Plugins to turn WordPress into a CMS
Even if a basic WordPress installation works fine as a CMS there are a few plugins that makes your life easier:

  • CMS-like admin menu –  all it does is make posts second to pages in the menus, ie puts pages before posts. If all you have on your site is pages then this plugin is a nice touch.
  • PageMash – drag and drop interface to order pages. Makes it very easy to change order as well as set parent/child relationship among pages. I especially use this one heavily to organise the hierarchy at
  • Page Excerpt – adds the excerpt functionality of posts to pages
  • Query Child Of – makes it possible to list the children of a page in your theme, great in combination with PageMash mentioned above
  • Admin drop down menu – it gives the control panel a drop down menu, which is quicker and easier to use than the standard control panel menu.
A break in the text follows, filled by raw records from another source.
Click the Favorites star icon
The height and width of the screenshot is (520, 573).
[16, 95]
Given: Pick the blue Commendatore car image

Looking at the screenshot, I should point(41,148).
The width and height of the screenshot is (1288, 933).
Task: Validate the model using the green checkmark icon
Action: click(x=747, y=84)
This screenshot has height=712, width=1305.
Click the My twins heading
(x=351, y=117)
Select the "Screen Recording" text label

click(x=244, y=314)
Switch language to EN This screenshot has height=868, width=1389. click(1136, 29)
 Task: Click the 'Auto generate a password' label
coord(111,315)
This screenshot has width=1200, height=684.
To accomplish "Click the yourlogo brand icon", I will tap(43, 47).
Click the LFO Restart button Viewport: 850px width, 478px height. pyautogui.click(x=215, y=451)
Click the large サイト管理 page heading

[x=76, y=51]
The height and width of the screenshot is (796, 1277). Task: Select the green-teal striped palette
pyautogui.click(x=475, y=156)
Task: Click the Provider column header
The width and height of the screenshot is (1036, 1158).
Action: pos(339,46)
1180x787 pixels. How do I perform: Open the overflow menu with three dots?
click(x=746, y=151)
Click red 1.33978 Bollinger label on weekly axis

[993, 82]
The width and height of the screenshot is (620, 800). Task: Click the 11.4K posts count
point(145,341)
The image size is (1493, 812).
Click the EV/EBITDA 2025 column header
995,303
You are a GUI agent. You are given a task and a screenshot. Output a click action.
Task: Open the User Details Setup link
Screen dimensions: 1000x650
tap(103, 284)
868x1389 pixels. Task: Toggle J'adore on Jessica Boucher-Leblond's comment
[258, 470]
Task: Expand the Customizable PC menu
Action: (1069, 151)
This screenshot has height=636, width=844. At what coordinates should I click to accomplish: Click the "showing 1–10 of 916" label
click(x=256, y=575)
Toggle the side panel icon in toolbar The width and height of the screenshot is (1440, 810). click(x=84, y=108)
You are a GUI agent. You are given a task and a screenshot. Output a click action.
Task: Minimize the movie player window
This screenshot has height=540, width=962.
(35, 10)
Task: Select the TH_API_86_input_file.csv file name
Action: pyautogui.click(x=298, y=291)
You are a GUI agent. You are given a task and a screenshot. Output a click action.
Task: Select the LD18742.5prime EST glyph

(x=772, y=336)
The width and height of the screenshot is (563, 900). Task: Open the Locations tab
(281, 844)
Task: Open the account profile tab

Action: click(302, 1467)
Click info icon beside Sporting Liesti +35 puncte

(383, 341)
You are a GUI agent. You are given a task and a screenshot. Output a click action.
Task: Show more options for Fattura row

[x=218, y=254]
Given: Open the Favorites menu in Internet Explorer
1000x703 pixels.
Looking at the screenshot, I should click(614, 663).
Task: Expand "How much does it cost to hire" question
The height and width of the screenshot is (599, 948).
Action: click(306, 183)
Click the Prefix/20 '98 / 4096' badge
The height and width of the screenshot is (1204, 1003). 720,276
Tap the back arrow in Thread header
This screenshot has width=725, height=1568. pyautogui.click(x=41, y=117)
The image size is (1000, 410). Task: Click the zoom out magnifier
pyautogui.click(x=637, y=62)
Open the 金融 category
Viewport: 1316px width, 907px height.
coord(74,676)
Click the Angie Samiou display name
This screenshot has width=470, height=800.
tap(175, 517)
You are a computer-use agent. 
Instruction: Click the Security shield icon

Not really unique for using WordPress as a CMS, but I really like this plugin.

Tips and tricks
To hack a wordpress theme to work as well as a CMS there are a few tips and tricks. The first tip is to not hack at all, just use the great CMS2 theme. It already has a page focus and most of the organisation needed for a static web site. For the sites I have on WordPress I have either customized this theme or one of the themes that comes with the basic WordPress install.

When customizing a theme there are some WordPress template tags that will save you a lot of time:

  • wp_list_pages – allows you to list the pages you have in your site, pefect to create a menu with. You can include or exclude any pages you want.
  • query_posts – get the posts you want by using the parameters to this tag. Since pages and posts really are the same thing this tag can be used to list pages when wp_list_pages doesn’t do exactly what you need.
  • get_post_meta – get the value of a specific custom field for a page or a post, necessary to be able to get the most out of custom fields.

Wordpress is a very good option as a CMS, not just for blogs but for static sites as well. With the great choice in plugins and the open source code of WordPress you can get it to do almost anything you want without serious hacking. The huge installbase ensures that you can find help and resources if you need it.